The problem appears when a nested SQLiteTransaction is rolled back. (I'm not sure why SQLiteTransaction is even allowing nested transactions in the first place, since the SQLite library itself doesn't support this. However, the SQLiteTransaction implementation clearly allows nested transactions by intention, as can be seen in the source code.)

I think nested System.Data.SQLite transactions should be disallowed at all, since SQLite itself also doesn't actually support this.

The test code to reproduce the problem is given below and on Pastebin: [http://pastebin.com/0ZF98DhH]



[TestMethod]
public void TestTransactions() {
	SQLiteConnection connection = ...;

	// Create a test table.
	using (SQLiteCommand command = new SQLiteCommand("CREATE TABLE test(column TEXT);", connection)) {
		command.ExecuteNonQuery();
	}

	// Insert a single row.
	using (SQLiteCommand command = new SQLiteCommand("INSERT INTO test VALUES ('no transaction');", connection)) {
		command.ExecuteNonQuery();
	}

	// Assert that the table contains a single row. Test PASSES.
	using (SQLiteCommand command = new SQLiteCommand("SELECT COUNT(*) FROM test;", connection)) {
		Assert.AreEqual((long)1, command.ExecuteScalar());
	}

	// Begin a transaction.
	using (SQLiteTransaction transaction = connection.BeginTransaction()) {
				
		// Insert another row into the table.
		using (SQLiteCommand command = new SQLiteCommand("INSERT INTO test VALUES ('in transaction');", connection)) {
			command.ExecuteNonQuery();
		}

		// Assert that the table contains two rows. Test PASSES.

=====

SET TASK: Continue the bug report about nested SQLiteTransaction rollbacks from where it stops above.

RECORDS:

=====

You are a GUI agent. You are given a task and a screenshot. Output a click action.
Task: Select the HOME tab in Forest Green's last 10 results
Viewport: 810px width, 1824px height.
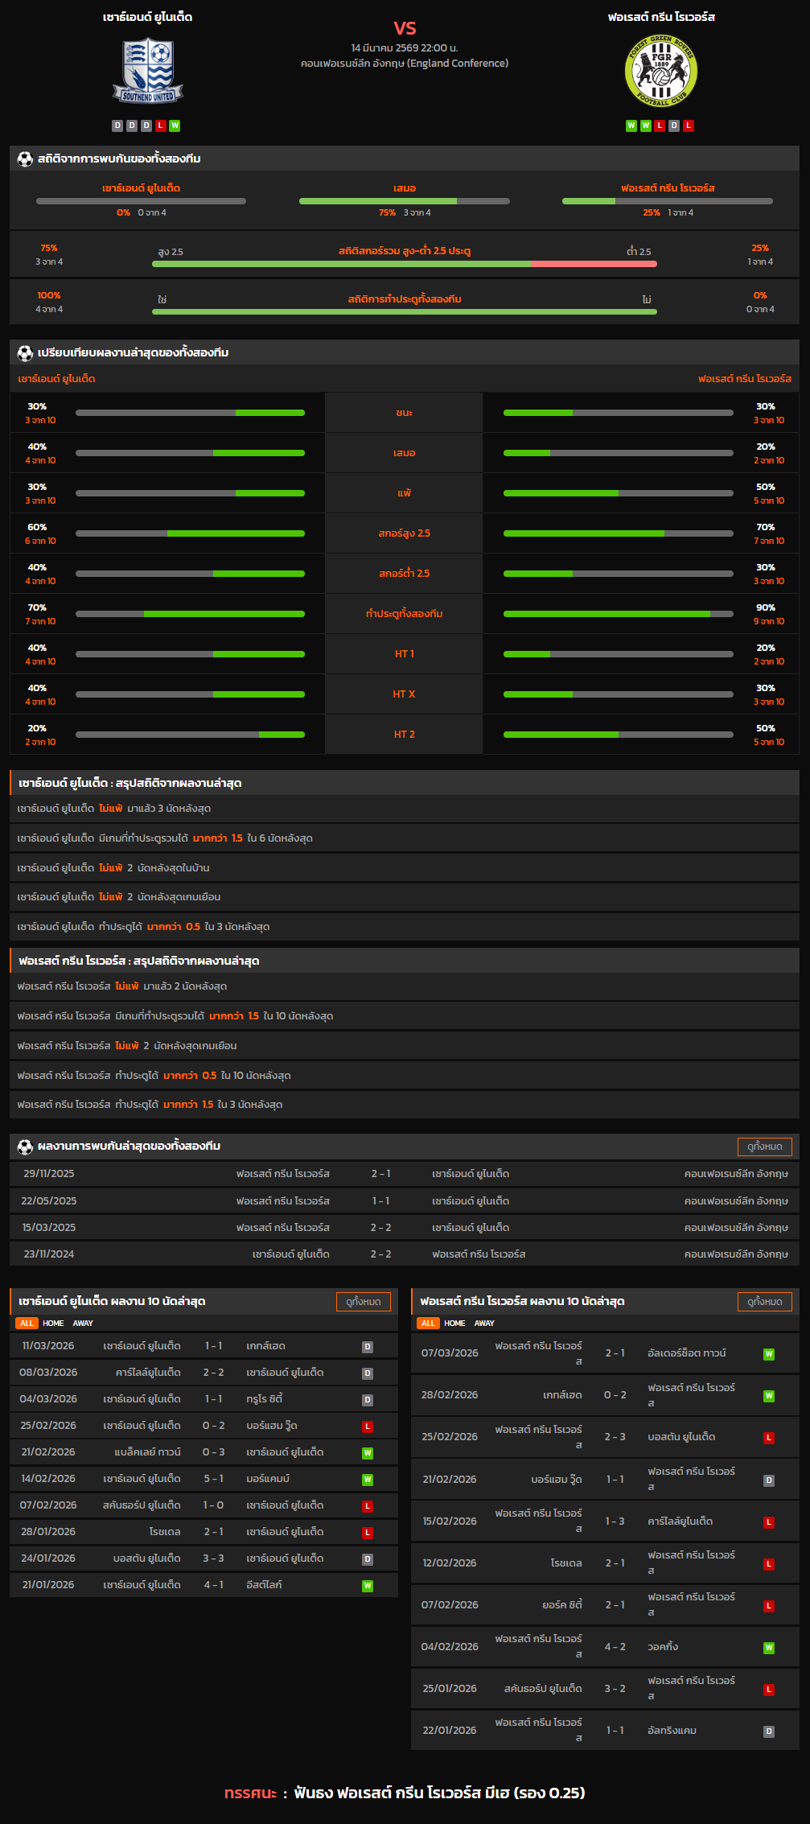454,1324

=====

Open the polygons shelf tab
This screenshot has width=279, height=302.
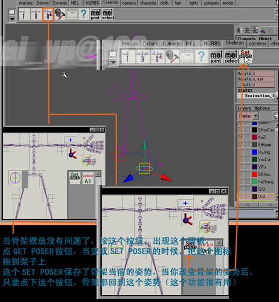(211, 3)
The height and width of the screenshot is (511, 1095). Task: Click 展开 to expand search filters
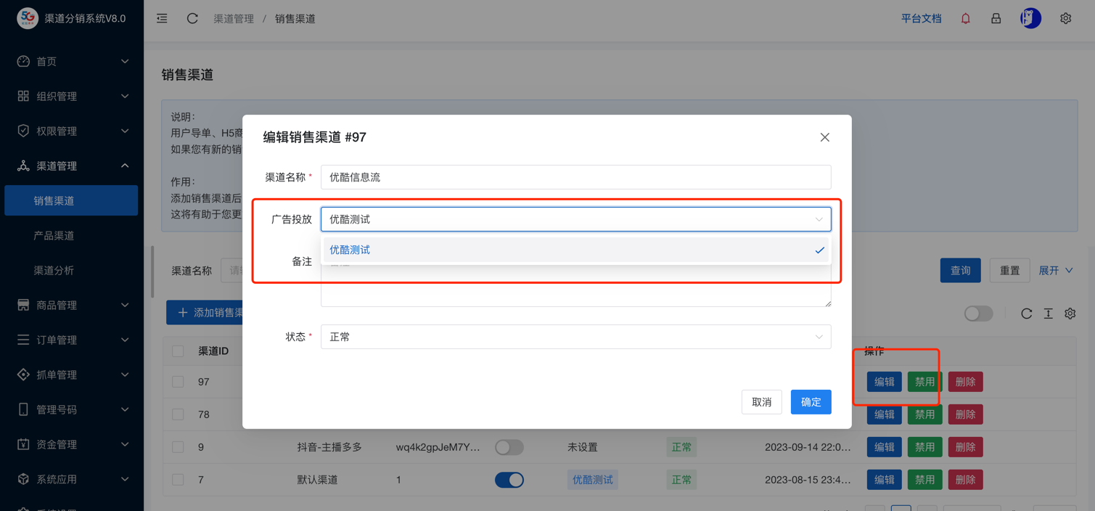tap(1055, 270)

=====

THE OUTPUT:
		using (SQLiteCommand command = new SQLiteCommand("SELECT COUNT(*) FROM test;", connection)) {
			Assert.AreEqual((long)2, command.ExecuteScalar());
		}

		// Begin another transaction. System.Data.SQLite apparently allows me to do this, as it doesn't throw any exception.
		// Also, the implementation of SQLiteTransaction suggests that transactions can actually be nested.
		using (SQLiteTransaction nestedTransaction = connection.BeginTransaction()) {

			// Insert another row into the table.
			using (SQLiteCommand command = new SQLiteCommand("INSERT INTO test VALUES ('in nested transaction');", connection)) {
				command.ExecuteNonQuery();
			}

			// Assert that the table contains three rows. Test PASSES.
			using (SQLiteCommand command = new SQLiteCommand("SELECT COUNT(*) FROM test;", connection)) {
				Assert.AreEqual((long)3, command.ExecuteScalar());
			}

			// Note: the nested transaction goes out of scope here without a call to Commit(), so an implicit Rollback() is done.
		}

		// The nested transaction has been rolled back again. Assert that the table now contains two rows again. Test FAILS,
		// since actual row count == 1.
		using (SQLiteCommand command = new SQLiteCommand("SELECT COUNT(*) FROM test;", connection)) {
			Assert.AreEqual((long)2, command.ExecuteScalar());
		}

		// Note: transaction goes out of scope here without a call to Commit(), so an implicit Rollback() is done.
	}

	// All transactions have been rolled back again. Assert that the table now contains a single row again. Test PASSES.
	using (SQLiteCommand command = new SQLiteCommand("SELECT COUNT(*) FROM test;", connection)) {
		Assert.AreEqual((long)1, command.ExecuteScalar());
	}
}

mistachkin added on 2016-10-27 20:23:17:
I've reviewed the code in the SQLiteTransaction class and it does not appear to
make sense when applies to nested transactions.

One possible fix may be to prevent "nested transactions" from issuing any
implicit rollbacks.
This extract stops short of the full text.